Required action: Each line below from the one containing "This screenshot has height=675, width=1200." through the one containing "This screenshot has width=1389, height=868." should be output exactly as it stands, and no other line should appear.

========================

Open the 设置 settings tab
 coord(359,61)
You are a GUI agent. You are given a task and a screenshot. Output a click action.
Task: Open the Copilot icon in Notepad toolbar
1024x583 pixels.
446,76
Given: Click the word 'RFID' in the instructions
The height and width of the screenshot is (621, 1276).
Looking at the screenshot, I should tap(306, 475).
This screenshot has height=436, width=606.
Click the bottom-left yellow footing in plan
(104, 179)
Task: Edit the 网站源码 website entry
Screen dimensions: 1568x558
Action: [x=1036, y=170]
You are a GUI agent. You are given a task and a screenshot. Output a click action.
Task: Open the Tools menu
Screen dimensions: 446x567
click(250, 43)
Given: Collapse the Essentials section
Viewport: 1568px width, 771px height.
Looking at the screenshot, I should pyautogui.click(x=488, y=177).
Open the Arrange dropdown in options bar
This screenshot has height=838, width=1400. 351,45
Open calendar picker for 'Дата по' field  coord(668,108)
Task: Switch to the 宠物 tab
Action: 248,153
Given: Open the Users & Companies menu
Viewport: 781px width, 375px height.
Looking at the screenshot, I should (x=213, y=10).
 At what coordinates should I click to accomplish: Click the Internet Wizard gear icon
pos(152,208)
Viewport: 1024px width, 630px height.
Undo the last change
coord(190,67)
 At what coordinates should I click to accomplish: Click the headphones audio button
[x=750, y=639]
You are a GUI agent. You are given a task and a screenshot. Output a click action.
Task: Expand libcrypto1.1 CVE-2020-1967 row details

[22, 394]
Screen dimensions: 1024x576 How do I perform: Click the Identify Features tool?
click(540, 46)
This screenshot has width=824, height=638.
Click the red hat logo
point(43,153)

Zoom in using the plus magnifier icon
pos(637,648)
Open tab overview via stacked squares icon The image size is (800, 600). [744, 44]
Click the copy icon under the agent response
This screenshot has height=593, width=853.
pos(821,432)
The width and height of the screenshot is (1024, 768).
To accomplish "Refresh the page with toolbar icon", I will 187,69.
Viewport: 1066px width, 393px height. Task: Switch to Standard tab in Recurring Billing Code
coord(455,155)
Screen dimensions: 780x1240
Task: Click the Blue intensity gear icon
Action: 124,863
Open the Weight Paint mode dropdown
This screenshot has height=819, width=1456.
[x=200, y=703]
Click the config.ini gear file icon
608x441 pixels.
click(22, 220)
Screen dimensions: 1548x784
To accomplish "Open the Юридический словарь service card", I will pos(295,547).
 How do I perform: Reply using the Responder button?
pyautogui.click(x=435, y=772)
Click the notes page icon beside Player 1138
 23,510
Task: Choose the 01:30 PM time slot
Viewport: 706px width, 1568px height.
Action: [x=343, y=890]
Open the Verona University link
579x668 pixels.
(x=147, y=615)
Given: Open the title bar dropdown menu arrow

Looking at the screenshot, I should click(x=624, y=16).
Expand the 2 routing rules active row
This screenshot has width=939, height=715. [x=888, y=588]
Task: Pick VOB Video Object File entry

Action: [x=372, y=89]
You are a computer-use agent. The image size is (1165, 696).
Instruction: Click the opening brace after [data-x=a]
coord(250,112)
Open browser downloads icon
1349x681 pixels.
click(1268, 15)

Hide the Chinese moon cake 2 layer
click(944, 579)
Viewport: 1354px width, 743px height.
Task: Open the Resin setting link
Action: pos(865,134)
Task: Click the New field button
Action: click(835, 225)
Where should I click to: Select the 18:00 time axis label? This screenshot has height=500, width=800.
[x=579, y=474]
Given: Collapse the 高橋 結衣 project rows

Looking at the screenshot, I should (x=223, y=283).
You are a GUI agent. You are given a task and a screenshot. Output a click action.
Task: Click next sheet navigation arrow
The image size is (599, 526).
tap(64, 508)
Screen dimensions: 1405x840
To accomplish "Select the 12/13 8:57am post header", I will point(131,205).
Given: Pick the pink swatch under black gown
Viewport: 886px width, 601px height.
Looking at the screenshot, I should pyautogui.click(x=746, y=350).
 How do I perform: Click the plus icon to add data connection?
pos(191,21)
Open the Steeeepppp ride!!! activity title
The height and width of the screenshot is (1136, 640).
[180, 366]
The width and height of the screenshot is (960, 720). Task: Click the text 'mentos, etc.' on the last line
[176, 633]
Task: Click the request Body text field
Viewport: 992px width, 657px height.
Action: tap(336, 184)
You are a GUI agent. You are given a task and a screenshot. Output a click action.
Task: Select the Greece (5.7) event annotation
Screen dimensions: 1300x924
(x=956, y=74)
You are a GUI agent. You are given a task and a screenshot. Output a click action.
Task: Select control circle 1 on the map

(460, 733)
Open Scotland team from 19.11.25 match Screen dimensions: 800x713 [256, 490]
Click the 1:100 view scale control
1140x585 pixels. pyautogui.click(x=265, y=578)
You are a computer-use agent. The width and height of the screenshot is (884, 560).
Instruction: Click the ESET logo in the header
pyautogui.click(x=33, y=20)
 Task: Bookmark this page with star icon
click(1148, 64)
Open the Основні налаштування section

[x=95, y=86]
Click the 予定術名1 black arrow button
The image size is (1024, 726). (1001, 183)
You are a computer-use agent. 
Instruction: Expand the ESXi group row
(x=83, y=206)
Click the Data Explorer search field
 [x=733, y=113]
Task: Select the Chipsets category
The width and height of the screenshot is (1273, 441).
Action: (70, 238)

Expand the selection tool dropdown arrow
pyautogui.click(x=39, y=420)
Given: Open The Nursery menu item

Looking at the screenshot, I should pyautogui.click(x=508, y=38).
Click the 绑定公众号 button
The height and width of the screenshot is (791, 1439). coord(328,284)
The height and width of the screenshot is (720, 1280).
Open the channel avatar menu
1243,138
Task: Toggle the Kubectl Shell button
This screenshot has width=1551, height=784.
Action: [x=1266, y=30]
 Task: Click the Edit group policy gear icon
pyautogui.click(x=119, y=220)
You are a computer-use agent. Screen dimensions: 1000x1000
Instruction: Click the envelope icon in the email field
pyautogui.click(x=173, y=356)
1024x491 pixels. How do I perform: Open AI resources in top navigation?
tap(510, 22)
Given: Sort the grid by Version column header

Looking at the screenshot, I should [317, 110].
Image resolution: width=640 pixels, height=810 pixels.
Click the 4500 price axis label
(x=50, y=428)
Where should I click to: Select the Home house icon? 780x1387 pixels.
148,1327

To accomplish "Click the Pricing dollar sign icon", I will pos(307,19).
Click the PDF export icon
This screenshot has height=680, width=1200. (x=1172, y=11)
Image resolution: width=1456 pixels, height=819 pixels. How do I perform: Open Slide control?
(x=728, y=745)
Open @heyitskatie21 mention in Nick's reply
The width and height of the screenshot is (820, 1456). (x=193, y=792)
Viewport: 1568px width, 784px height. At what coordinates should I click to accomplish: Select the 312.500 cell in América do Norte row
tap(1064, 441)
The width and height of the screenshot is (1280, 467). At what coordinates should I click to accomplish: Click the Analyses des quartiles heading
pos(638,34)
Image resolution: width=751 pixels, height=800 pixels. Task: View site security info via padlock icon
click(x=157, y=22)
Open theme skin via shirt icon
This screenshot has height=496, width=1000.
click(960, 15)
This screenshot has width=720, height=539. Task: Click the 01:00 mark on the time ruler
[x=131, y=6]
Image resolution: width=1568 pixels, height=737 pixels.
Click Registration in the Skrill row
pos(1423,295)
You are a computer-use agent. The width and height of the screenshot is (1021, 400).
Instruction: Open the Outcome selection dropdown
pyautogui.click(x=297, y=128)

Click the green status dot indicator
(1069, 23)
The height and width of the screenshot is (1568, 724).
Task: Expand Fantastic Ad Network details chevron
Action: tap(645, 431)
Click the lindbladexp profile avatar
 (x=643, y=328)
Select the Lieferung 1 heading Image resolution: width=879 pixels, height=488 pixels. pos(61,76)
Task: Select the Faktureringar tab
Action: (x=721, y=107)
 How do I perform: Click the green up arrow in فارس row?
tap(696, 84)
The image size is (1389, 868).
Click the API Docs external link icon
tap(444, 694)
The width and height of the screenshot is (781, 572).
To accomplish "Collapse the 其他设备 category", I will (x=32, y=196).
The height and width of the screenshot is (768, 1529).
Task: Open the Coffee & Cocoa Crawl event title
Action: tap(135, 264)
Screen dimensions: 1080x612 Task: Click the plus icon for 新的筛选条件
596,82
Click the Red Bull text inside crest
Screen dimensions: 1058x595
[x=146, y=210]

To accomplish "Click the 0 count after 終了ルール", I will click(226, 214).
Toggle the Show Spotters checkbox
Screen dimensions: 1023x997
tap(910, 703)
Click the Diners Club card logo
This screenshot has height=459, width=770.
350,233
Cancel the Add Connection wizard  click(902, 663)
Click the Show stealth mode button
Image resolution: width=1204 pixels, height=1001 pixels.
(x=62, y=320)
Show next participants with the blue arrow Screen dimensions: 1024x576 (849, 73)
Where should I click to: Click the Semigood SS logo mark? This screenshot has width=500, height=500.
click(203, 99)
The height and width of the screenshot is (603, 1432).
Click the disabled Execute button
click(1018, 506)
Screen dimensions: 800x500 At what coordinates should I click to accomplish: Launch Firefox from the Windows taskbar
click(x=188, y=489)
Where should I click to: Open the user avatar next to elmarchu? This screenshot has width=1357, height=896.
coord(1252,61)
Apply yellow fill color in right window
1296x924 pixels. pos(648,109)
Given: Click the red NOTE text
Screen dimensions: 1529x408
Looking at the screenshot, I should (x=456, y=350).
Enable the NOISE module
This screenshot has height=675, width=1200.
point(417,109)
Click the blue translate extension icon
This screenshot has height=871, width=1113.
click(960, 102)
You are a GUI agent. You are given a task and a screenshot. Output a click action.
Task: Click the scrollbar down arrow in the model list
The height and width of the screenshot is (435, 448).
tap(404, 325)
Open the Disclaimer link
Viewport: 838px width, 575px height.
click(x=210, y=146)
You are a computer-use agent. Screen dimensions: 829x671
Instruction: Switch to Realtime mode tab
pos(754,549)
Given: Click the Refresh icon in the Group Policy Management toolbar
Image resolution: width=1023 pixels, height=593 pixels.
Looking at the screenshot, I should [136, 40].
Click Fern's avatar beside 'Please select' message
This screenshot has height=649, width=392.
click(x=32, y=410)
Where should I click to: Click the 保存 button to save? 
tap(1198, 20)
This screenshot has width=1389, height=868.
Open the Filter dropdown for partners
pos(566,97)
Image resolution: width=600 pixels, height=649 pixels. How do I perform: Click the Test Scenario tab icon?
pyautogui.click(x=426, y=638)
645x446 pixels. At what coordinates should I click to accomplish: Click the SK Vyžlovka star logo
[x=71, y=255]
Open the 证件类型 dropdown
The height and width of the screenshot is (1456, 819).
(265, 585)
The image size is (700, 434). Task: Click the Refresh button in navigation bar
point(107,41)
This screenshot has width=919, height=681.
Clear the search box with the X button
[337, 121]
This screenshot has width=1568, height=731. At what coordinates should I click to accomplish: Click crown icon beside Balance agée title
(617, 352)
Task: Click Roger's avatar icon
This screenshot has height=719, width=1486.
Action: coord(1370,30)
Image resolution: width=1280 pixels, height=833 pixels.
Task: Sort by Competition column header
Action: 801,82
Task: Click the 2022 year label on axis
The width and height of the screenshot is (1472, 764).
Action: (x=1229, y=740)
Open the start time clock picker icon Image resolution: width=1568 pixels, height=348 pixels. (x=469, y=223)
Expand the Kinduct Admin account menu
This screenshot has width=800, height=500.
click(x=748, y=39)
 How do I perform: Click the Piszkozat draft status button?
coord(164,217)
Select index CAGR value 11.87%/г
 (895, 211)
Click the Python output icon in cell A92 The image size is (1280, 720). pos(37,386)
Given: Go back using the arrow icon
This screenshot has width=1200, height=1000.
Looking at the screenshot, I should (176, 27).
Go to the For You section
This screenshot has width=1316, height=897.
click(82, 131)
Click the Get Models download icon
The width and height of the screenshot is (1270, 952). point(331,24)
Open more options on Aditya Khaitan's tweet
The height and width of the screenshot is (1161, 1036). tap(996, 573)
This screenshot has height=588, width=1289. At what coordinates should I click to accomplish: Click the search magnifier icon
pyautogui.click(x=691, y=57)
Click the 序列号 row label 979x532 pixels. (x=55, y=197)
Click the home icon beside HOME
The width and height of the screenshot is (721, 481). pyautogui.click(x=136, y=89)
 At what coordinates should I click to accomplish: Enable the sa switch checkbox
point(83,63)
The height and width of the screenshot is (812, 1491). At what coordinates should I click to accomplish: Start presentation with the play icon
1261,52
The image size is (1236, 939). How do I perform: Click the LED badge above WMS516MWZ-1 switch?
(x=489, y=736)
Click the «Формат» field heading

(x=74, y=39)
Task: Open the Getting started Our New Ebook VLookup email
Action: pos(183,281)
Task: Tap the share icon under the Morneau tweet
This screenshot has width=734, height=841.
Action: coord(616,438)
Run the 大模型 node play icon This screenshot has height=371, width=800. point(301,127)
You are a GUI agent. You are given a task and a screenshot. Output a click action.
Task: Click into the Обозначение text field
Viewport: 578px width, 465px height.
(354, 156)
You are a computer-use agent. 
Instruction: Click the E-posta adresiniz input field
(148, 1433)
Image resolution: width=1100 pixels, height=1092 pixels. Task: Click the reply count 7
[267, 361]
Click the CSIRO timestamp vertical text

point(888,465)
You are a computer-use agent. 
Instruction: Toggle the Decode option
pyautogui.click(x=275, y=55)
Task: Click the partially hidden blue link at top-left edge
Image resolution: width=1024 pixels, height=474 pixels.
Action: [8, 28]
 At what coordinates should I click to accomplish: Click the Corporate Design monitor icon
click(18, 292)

========================

Reply:
This screenshot has height=675, width=1200.
point(417,109)
Click the blue translate extension icon
This screenshot has height=871, width=1113.
click(960, 102)
You are a GUI agent. You are given a task and a screenshot. Output a click action.
Task: Click the scrollbar down arrow in the model list
The height and width of the screenshot is (435, 448).
tap(404, 325)
Open the Disclaimer link
Viewport: 838px width, 575px height.
click(x=210, y=146)
You are a computer-use agent. Screen dimensions: 829x671
Instruction: Switch to Realtime mode tab
pos(754,549)
Given: Click the Refresh icon in the Group Policy Management toolbar
Image resolution: width=1023 pixels, height=593 pixels.
Looking at the screenshot, I should [136, 40].
Click Fern's avatar beside 'Please select' message
This screenshot has height=649, width=392.
click(x=32, y=410)
Where should I click to: Click the 保存 button to save? 
tap(1198, 20)
This screenshot has width=1389, height=868.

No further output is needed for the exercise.